You misunderstoof what I meant. What I meant is that any of the element can be put to be the first number, and since we prooved any combination can be made with three numbers, leaving the same result, thus we proved that any number that start with a certain element gives the same result and every combination gives the same result as well. Now that it is proved for 4 elements, it can be proved for 5 ans so on.

Also note that we need to prove that for any number of elements (it is already proved for 3 elements)

abc... = a(bc...)

It can be proved by induction

a(bcd)

a(b(cd))

ab(cd)

(ab)(cd)

(ab)cd

abcd

Now proved for 4 elements, it can be proved for 5

a(bcde)

a(b(cde))

ab(cde)

(ab)(cde)

(ab)c(de)

(((ab)c)d)e

And by definition,

abcde

...

If you do not understand the previous proof, this is an example:

(abc)d = abcd = (acb)d = (bac)d = (bca)d = d(bca) ...

Any number can put to be the first number and by previous proofs, we know the result remains unchanged. Since any number can be put to be the first number, and the three left can be arranged as wanted it to be, then we can form any combination possible with those numbers. Thus, any order can be formed without changing the order, which is the same as saying the order dosen't influence the result.

Last edited:
JasonRox
Homework Helper
Gold Member
a(b(cd))

ab(cd)

First, who said you can take those brackets off.

Justify every step. You need to do this for every proof.
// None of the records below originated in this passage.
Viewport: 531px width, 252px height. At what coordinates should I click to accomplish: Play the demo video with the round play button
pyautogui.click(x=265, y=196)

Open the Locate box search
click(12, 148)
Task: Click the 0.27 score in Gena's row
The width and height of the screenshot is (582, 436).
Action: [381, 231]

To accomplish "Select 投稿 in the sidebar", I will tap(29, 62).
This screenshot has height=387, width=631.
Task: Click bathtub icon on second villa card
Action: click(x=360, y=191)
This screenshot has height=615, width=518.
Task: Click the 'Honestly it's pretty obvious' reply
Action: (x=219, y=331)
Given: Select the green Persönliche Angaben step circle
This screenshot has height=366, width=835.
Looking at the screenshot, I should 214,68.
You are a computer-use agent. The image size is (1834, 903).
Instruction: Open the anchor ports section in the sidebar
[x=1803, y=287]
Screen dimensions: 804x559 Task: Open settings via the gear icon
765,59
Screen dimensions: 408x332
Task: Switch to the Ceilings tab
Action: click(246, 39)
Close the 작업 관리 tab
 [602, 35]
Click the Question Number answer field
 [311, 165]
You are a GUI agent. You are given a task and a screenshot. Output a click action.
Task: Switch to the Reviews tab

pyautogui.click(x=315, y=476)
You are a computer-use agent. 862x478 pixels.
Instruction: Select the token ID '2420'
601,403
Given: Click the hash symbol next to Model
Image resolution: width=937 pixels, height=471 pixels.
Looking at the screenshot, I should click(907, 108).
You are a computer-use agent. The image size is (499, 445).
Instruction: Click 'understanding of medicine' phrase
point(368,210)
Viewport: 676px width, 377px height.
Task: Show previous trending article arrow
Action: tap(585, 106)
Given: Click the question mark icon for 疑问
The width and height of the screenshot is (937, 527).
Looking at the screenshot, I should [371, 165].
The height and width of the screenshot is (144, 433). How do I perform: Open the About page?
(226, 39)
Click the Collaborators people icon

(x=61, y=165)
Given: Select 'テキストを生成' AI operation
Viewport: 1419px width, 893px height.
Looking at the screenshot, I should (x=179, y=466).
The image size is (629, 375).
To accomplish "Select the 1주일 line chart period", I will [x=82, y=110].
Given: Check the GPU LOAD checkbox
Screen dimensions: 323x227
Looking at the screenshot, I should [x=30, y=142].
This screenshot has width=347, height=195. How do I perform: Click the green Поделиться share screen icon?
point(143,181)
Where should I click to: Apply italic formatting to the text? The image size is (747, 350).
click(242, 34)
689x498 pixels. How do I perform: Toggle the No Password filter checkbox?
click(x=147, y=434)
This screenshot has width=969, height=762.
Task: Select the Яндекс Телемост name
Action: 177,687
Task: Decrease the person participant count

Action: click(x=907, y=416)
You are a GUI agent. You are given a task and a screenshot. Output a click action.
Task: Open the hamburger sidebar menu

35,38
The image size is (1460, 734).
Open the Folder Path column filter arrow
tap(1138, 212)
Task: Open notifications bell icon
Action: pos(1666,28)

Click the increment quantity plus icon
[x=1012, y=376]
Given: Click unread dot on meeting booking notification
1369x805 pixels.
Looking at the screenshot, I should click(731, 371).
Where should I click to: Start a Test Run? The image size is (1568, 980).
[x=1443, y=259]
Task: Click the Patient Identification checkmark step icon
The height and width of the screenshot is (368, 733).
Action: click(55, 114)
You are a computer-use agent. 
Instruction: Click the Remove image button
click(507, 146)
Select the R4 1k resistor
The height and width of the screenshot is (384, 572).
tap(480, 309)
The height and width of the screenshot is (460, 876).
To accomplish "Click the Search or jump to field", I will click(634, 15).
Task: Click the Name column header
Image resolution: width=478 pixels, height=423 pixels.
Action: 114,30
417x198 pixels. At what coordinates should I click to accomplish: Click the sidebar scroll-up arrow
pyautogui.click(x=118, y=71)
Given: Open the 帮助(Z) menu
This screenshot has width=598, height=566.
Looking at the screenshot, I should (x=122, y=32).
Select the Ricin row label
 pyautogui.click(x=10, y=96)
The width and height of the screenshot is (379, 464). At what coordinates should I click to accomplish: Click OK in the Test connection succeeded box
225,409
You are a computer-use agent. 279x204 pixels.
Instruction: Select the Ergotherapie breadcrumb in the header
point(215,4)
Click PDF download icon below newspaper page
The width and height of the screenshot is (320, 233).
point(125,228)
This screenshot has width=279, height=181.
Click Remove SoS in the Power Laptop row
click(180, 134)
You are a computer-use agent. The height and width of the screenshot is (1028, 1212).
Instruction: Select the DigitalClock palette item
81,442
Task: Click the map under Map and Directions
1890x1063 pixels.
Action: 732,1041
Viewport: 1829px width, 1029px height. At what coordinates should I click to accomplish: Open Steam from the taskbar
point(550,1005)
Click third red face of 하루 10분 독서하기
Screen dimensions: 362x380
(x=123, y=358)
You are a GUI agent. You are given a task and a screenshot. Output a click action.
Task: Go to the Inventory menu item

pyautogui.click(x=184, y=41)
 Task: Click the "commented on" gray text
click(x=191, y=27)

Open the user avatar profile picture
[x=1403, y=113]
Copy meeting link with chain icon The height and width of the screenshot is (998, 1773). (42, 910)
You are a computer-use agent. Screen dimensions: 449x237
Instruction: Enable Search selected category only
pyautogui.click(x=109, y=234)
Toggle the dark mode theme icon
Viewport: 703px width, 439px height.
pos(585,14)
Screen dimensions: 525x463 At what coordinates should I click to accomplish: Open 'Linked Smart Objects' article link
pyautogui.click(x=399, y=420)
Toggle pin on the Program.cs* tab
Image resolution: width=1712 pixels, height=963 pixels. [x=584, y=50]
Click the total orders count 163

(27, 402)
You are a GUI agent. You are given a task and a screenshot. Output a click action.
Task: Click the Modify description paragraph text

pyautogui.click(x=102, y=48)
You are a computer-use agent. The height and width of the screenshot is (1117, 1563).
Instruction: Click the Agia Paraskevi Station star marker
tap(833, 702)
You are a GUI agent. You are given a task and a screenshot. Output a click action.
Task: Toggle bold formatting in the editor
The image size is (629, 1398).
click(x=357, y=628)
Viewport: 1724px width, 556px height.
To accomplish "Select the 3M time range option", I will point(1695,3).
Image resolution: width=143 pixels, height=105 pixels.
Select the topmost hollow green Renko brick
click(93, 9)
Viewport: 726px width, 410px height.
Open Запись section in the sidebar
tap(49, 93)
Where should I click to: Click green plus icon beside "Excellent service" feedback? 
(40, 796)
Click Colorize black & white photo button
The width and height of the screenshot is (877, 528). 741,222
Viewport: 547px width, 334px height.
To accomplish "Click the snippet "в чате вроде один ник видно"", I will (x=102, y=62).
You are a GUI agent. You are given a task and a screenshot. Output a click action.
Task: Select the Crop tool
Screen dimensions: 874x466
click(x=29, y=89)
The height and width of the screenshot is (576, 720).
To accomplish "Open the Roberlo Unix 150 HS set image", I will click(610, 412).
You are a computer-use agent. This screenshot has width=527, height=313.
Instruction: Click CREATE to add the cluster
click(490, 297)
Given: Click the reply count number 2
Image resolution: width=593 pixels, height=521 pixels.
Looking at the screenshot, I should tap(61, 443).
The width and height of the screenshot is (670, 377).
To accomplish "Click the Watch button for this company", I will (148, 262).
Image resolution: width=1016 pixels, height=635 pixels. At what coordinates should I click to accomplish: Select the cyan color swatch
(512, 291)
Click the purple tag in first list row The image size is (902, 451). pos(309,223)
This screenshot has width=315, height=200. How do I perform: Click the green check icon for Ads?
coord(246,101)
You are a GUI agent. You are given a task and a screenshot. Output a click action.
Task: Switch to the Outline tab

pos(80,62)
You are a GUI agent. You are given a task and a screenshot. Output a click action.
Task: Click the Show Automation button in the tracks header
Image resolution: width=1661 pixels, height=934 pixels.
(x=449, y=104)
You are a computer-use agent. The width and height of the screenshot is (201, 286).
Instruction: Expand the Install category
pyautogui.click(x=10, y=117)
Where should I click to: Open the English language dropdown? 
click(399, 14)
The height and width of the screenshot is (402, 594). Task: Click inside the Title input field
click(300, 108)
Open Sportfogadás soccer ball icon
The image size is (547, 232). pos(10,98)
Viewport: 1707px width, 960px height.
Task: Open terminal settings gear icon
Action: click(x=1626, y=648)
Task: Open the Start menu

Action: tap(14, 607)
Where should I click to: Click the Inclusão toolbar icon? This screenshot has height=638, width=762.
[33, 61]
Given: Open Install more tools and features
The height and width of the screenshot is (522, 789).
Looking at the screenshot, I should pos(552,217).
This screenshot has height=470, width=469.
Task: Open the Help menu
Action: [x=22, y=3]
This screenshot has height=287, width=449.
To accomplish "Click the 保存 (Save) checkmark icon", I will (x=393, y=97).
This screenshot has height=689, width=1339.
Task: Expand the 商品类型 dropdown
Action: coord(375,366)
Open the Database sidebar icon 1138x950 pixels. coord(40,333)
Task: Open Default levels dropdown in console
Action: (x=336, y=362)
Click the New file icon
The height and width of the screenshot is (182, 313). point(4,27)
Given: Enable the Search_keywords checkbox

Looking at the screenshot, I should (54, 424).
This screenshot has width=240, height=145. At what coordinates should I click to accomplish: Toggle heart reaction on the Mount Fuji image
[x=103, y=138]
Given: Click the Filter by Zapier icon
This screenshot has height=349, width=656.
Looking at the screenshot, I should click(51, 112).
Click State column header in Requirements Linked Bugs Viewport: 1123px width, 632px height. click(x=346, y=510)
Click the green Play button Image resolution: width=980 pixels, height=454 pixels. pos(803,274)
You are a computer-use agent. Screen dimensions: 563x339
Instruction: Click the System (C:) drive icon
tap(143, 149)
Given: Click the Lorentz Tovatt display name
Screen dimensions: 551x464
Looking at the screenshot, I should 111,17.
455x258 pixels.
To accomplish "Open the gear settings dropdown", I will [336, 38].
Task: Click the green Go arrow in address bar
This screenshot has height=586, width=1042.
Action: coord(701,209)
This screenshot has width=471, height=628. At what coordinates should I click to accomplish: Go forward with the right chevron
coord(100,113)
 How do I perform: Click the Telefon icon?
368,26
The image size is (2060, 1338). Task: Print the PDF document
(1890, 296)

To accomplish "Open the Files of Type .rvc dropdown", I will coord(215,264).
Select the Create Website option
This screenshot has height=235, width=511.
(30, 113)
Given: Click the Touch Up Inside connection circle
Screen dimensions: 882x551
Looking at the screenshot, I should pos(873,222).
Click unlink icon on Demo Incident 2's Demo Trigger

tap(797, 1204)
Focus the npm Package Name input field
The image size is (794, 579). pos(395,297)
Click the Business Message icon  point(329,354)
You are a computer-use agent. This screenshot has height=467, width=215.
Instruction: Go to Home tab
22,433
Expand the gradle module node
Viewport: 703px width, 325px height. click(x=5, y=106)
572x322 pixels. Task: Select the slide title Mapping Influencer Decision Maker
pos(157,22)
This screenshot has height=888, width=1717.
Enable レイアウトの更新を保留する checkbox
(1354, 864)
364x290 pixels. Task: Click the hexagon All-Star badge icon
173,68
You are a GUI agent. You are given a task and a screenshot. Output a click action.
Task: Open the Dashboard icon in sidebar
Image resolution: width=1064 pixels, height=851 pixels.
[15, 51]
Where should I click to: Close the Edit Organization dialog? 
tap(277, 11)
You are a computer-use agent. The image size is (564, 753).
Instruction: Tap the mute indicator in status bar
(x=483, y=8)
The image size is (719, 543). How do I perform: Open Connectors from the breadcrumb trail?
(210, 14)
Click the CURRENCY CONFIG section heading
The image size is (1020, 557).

YES, proofs can be tedious.

Second, that's not a proof by induction.

Third, a trick to proving associativity for 4 elements is to let cd = m.

The trick you give me is what I used, ab =(ab). If you want proof of the other transformation here it is:

1.Property 1

ab = ba

.........a

Repeated a certain number of time, b

.........a
.........a
.........a
.........a
.
.
b

So this is a group represented by a columns and b rows. If flipped 90 degree, you have b columns and a rows. This is by definition, b*a. The same number of points is kept so

ab = ba

Property 2.

abc = (ab)c = a(bc)

abc = (ab)c, this is simply by definition.

Then let's prove abc=a(bc)

abc=
.........a
.........a
.........a
.........a
.
.
b
-
.........a
.........a
.........a
.........a
.
.
b
_
c

So you have a number of rows,a, and a number c of groups. We firmly know that the number of rows is proportional to the number of groups and b. That said, for every group there is b rows. Thus, the total number of rows, by definition is b*c

Then looking at the figure, the number of points is given by rows*columns;

a(b*c)

Thus

abc=a(b*c).